仁王像なのだろう。コンクリートの躯体に思いっきりの良いペイント。目を剥いたヤバめの表情がお判りいただけるだろうか。 ここが何だか知らない人が道に迷ったところでこれを見た瞬間ここから先には絶対行かないだろう。 仁王像を過ぎると源宗坊への入口がある。 極楽道と銘打ってあるがあの仁王像を見ちゃった者としてはとてもこの先に極楽があるはずはないと確信しつつも別の意味でのマイ極楽浄土を求めて山道を登っていくのである。写真左上の英字表記が泣かせる。 小さな川沿いの道を行くと、途中で行く手を塞ぐような勢いの不動像がお出迎え。後の炎が秀逸。 さらに登っていくと本堂が現れる。 そしてその向かいには銘水らしき湧水がある。 で、その裏手にはこんな素晴らしい方々が 多門天なのだろうか素敵すぎるコスチューム、裾にムカデを従えて立っていまっす。 弘法大師像。衣の皺に並々ならぬ造形感覚が見え隠れ。
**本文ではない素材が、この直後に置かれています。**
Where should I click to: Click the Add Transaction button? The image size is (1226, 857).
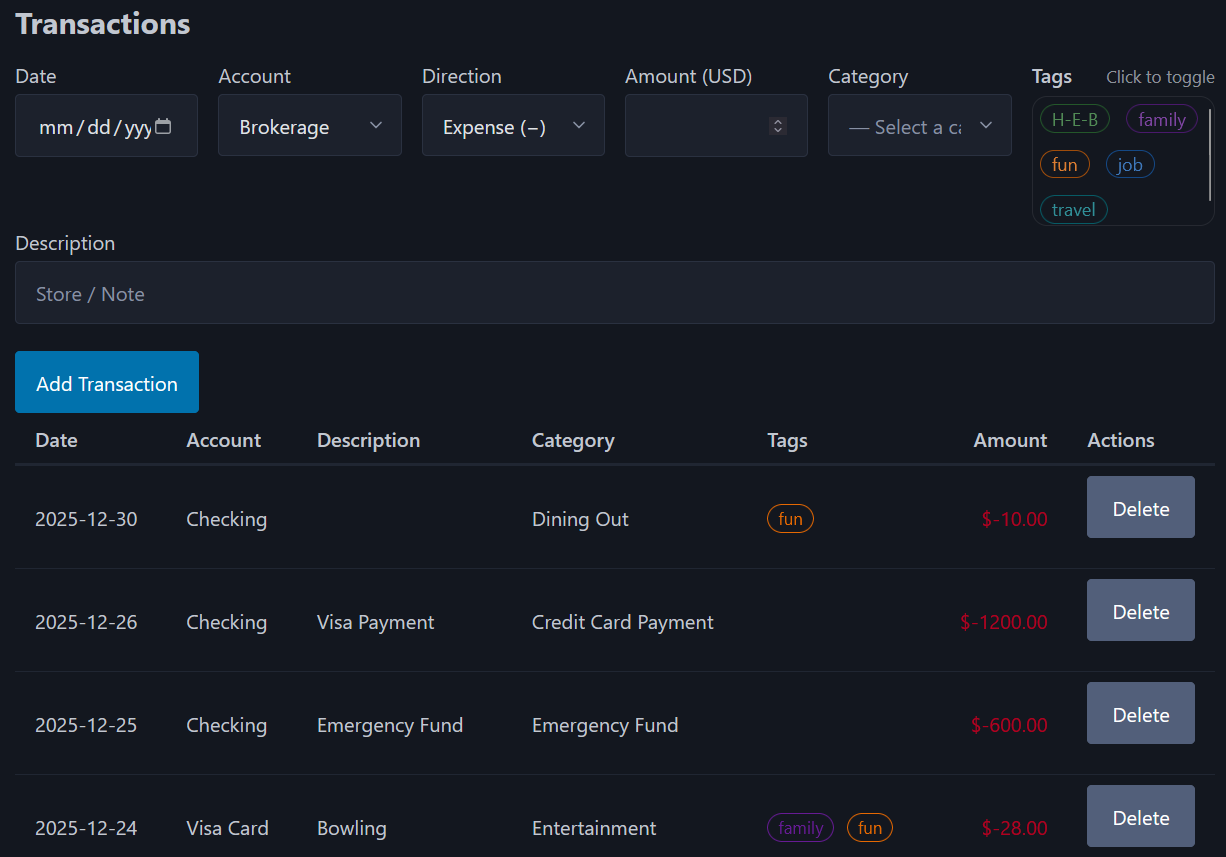pyautogui.click(x=106, y=381)
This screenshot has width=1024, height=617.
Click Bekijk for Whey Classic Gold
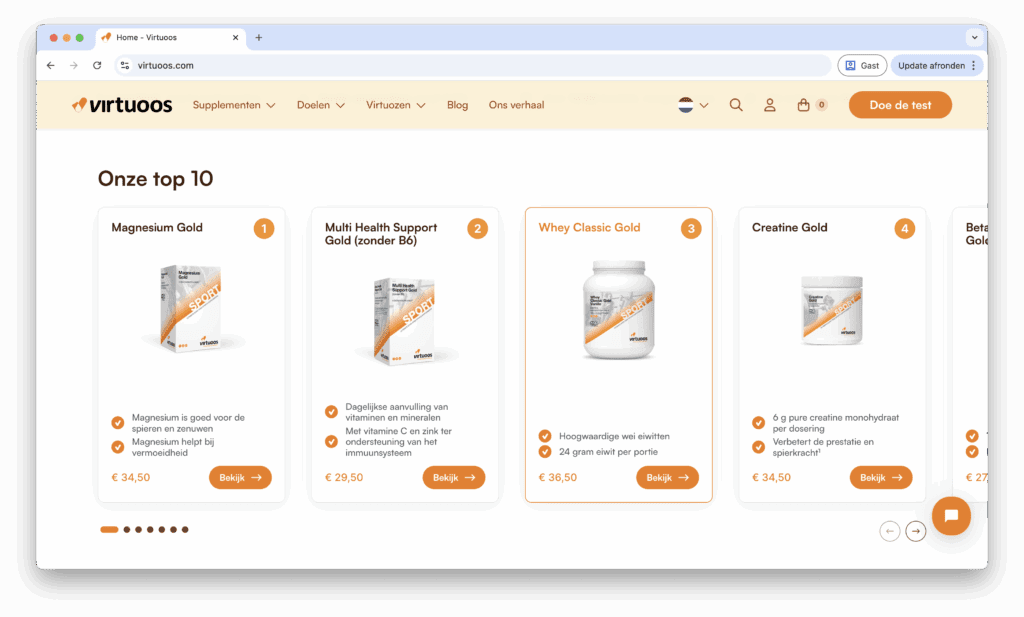(667, 478)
そしてこの素晴らしい23体もの彫刻を次々と製作した稲田源宗坊の像。 彼はこの地において修行し、薬草で人々を治療したという人物である。 かつては薬草園があり、周囲も行楽地として公園などが整備されていたようだが二度の水害に遭い現在は源宗坊印製作パワーの副産物である工具やコンクリート、その他のゴミなどが散乱しておりその面影すら無い。 そうこうしてさらに奥に進むといきなり巨大なモノが現れる。 不動妙王だろう。黒い。デカい。上半身だけで4〜5メートルはあるかも。ここで一番の大作である。 コンクリ仏の魅力を最大限に引き出した傑作である。 羂索の代わりに鉄の鎖。もうたまりません。 さらにブラック不動の台座下には巨大な足と掌が。こちらはコンクリートだけで着彩がなされていない。 未完成なのだろうか?それともこれで完成?立て看板があり、説明によると大きな手と足のみを見せる事によって大仏を想像しましょう、的な事が書いてあった。で大仏さんは黒不動の台座の中にいるんだって。ホントかよお〜。 さらに進むと源宗坊が3年間木の芽木の根を食して修行したという洞窟。岩山の上には観音像が。 中はさして広く無いが岩壁に四角い窓までぶちぬくあたり流石である。 さて修行窟を過ぎると岩壁にぶち当たる。奥には小さな滝などがありかつてこの辺が行楽地として賑わっていたのもまんざら嘘でもないような雰囲気になる。でも、崖には源宗坊印の仏像が。しかも坊さんの上を見ていただきたい。 青い顔をした変な像がこちらを見ているではないか。ひえ〜こわー。 〜嗚呼、素晴らしき哉、コンクリ仏像の王国〜
2001.11.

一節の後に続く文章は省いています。